A Straight Flush is a five-card hand containing five sequential cards, all of the same suit. Certain named hands--such as the Royal Flush or the Wheel--are actually Straight Flushes that have earned nicknames.
It can be tempting to bet it all on a Straight Flush draw, because, hey, even if you don't hit the big hand, you've got other outs: a Straight or a Flush. But be careful--if you have a Straight Flush draw with low cards (such as the 3, 5, 6, and 7 of Hearts), you might get beat by someone else with a stronger flush--you might even get beat by someone with a stronger straight. And of course, the draw just might not hit. Never over-invest in a draw, even the very best kind.
Most of the time, the Straight Flush will be the nut hand: you've probably got everyone else beat. This means you need to build the pot by betting in a way that gets calls. Maybe you play slowly, or maybe you bet big to look like you're bluffing.

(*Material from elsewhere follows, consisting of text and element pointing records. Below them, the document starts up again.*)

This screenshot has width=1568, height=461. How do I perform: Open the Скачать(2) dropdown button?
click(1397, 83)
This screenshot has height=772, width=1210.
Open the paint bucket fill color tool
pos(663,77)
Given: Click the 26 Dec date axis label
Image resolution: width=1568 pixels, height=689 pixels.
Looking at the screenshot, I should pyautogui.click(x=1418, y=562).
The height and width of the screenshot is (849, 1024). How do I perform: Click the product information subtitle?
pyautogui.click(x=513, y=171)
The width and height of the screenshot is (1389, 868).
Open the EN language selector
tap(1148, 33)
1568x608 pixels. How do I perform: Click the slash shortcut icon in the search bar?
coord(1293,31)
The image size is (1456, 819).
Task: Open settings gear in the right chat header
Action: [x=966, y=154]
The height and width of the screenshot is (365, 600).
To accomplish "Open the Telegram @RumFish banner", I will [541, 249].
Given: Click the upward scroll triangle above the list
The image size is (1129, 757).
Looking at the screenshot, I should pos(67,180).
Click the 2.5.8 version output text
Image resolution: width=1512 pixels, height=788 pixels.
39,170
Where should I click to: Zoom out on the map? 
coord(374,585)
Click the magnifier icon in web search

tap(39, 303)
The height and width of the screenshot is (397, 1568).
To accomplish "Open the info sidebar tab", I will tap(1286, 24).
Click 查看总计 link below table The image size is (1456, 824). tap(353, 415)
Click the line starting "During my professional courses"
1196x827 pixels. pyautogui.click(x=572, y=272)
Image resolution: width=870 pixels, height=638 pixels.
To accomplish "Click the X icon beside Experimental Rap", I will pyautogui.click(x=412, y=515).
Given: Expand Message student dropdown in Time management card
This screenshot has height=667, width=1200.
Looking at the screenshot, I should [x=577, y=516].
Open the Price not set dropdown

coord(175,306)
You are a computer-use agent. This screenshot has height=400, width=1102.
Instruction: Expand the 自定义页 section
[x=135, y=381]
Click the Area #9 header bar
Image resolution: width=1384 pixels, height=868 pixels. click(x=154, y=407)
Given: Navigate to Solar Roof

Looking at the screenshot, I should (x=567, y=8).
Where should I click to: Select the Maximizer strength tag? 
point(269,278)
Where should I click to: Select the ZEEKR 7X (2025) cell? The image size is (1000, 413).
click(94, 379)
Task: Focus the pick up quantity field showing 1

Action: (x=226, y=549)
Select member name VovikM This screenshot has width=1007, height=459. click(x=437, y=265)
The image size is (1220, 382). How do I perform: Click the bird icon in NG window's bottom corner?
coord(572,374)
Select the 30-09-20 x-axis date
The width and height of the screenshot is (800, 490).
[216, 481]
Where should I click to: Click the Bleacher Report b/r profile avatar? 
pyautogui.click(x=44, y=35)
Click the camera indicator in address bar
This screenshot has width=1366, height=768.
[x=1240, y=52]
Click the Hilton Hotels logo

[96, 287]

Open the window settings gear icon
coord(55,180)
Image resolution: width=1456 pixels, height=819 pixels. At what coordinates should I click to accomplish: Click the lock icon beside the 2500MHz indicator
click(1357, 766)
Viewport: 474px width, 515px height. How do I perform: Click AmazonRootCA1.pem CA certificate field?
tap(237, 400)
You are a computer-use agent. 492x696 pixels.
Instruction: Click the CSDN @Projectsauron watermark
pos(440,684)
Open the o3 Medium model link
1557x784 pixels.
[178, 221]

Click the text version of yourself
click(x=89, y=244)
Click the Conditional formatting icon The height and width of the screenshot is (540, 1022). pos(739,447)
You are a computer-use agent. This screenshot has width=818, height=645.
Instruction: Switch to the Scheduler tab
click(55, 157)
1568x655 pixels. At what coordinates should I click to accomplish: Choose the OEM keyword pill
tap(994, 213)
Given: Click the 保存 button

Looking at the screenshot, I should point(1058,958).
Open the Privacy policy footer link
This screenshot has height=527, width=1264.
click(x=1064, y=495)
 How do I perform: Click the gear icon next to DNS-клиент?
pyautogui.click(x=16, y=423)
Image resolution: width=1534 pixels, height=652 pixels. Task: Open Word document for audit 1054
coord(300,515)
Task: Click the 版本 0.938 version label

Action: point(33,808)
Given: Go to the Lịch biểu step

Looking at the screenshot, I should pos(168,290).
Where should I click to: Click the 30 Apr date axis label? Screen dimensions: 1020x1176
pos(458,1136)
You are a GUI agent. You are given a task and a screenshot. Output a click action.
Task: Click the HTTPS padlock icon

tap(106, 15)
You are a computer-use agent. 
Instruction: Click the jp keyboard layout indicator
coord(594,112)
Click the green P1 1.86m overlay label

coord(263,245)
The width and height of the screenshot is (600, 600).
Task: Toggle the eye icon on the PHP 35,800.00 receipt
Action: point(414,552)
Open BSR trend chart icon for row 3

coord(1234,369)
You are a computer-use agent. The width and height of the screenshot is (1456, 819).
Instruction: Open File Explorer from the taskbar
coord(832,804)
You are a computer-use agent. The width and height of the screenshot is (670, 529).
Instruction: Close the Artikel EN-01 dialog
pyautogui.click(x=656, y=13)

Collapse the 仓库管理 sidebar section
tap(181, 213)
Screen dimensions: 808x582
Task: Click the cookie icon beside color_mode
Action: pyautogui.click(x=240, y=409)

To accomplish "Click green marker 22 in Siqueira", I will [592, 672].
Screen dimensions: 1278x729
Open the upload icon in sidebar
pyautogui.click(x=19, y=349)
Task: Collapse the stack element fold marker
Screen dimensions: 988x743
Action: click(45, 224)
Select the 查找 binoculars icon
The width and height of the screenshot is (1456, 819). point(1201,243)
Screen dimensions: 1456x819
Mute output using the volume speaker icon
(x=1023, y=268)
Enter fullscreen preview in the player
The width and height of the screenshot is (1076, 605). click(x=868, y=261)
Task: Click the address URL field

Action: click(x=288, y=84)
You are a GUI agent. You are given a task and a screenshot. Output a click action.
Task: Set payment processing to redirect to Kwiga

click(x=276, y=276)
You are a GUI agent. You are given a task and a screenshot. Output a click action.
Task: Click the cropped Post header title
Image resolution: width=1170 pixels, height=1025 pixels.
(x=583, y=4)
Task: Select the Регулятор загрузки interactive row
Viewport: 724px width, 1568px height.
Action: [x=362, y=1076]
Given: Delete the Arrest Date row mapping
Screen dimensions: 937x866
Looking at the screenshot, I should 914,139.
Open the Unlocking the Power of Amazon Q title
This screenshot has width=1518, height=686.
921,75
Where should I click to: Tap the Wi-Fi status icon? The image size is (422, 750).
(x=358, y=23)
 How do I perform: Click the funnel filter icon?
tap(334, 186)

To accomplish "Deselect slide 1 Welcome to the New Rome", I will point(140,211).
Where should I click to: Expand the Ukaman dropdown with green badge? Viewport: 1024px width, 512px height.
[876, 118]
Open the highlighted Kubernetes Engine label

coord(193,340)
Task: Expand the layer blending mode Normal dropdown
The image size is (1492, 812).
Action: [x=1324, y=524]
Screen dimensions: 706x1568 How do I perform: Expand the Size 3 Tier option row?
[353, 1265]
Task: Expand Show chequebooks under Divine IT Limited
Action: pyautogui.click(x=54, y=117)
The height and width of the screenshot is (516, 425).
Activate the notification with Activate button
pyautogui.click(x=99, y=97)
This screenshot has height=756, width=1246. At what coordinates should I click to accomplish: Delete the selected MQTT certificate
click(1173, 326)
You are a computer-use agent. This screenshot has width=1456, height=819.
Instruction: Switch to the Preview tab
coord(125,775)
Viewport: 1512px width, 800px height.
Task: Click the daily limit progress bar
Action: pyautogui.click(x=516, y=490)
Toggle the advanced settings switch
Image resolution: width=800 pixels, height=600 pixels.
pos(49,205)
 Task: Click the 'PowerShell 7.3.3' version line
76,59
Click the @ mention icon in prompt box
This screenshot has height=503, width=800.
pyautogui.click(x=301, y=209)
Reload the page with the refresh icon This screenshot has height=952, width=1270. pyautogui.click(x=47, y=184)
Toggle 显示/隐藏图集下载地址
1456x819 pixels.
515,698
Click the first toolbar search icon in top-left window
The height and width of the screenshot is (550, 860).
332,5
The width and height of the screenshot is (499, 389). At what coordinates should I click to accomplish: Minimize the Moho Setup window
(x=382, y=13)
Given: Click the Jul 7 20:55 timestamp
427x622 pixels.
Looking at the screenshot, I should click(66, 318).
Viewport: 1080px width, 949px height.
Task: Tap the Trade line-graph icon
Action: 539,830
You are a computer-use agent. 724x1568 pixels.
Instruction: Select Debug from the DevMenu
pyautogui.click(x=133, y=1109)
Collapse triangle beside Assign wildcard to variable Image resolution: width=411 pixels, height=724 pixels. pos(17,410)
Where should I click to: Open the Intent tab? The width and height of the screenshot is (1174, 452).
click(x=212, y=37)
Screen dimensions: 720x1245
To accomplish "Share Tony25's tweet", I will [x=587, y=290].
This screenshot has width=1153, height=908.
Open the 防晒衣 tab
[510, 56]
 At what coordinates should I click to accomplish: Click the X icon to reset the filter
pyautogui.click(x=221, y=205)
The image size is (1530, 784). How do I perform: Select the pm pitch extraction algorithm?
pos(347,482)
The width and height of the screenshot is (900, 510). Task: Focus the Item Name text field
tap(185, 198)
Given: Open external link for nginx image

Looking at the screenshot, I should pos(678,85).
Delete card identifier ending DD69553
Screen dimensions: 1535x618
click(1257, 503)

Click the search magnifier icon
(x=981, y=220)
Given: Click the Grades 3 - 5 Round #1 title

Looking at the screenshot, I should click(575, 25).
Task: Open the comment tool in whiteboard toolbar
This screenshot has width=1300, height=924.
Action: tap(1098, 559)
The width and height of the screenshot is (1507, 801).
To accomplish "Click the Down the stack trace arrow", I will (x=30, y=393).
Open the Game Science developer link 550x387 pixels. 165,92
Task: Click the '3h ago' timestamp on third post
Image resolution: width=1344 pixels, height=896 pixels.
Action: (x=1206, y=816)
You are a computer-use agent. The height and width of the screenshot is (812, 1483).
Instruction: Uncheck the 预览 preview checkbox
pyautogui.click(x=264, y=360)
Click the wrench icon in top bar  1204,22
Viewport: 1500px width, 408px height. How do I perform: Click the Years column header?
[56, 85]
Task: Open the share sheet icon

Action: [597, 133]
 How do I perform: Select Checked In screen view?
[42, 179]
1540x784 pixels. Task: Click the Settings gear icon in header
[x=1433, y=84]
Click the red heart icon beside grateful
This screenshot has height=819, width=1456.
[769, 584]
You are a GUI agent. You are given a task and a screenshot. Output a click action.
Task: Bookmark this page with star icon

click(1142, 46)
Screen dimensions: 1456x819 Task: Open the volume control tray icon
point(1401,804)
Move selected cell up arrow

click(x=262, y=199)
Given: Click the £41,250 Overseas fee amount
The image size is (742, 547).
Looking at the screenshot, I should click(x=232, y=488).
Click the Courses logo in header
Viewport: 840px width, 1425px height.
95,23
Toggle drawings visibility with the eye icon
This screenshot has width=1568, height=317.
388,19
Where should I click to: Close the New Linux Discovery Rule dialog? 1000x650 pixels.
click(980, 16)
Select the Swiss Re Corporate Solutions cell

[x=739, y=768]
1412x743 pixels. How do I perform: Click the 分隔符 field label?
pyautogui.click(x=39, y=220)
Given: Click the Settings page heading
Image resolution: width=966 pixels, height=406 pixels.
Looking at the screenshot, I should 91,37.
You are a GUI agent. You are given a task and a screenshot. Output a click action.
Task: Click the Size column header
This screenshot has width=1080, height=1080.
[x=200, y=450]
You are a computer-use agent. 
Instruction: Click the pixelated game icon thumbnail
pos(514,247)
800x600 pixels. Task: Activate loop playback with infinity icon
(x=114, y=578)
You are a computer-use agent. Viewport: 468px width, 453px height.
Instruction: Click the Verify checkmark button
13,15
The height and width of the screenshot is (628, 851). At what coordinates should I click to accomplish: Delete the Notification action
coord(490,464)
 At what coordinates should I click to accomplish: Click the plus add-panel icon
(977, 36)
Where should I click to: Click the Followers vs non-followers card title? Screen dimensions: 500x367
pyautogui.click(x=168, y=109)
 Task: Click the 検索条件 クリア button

But of course, Straight Flushes aren't invincible: just like with Straights, you might end up with the ass-end, and lose to someone with the higher Straight Flush.
Straight Flushes are ranked like Straights: whoever has the higher straight wins. So, a Straight Flush to the 8 (4, 5, 6, 7, and 8 of Spades) beats a Straight Flush to the 6 (2, 3, 4, 5, and 6 of Spades).
Two players with a Straight Flush to the same high card will split the pot. There's no tie-breaker between suits.